Answers to these questions guide the decision makers' responses. If executives don't care how an intrusion was detected, it doesn't matter how the compromise is first discovered. No one asks, "Did our intrusion detection system catch this?" NSM analysts turn this fact to their advantage, using the full range of information sources available to detect intrusions. It doesn't matter if the hint came from a firewall log, a router utilization graph, an odd NetFlow record, or an IDS alarm. Smart analysts use all of these indicators to detect intrusions.
Although executives don't care about the method of intrusion, it means the world to the incident responders who must clean up the attacker's mess. Only by identifying the method of access and shutting it down can responders be confident in their remediation duties. Beyond disabling the means by which the intruder gained illegitimate access, incident responders must ensure their enterprise doesn't offer other easy paths to compromise. Why patch a weak IIS Web server if the same system runs a vulnerable version of Microsoft RPC services?

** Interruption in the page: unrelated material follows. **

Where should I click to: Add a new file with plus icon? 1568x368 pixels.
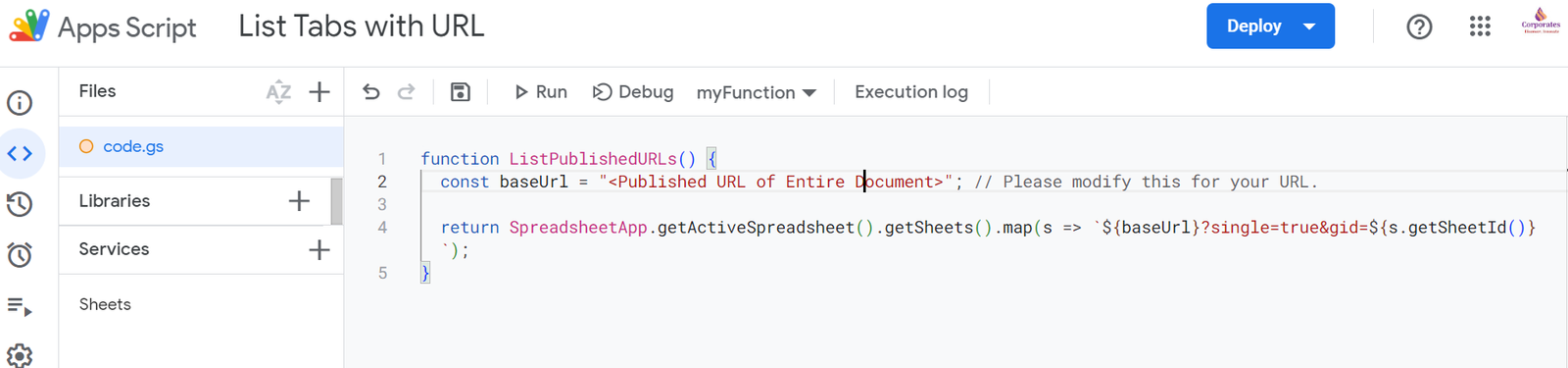tap(319, 92)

When determining a postincident course of action, the work of vulnerability assessment products becomes important. Assessment tools can identify "low-hanging fruit" and guide remediation actions once evidence necessary to "patch and proceed" or "pursue and prosecute" is gathered. [8] Over the course of my career I've noted a certain tension among those who try to prevent intrusions, those who detect them, and those who respond to them. All three groups should come together in the incident response process to devise the most efficient plan to help the organization recover and move forward.
The three parties can contribute expertise in the following manner. The prevention team should share the security posture of the organization with the detection and response teams. This knowledge helps guide the detection and response processes, which in return verifies the effectiveness of the prevention strategy. The detection team should guide the responders to likely candidates for in-depth, host-based analysis, while letting the preventers know which of their proactive measures failed. The response team should inform the detection folks of the new exploits or back doors not seen by the NSM operation. The response team can also guide the prevention strategy to reduce the risk of future incidents. Should any new policies or reviews be required, the assessment team should be kept in the loop as well.
Remember that intrusions are policy violations. Outsiders or insiders can be responsible for these transgressions. Although NSM data is helpful for identifying network misconfigurations, determining resource use, and tracking employee Web surfing habits, its legitimate focus is identifying intrusions.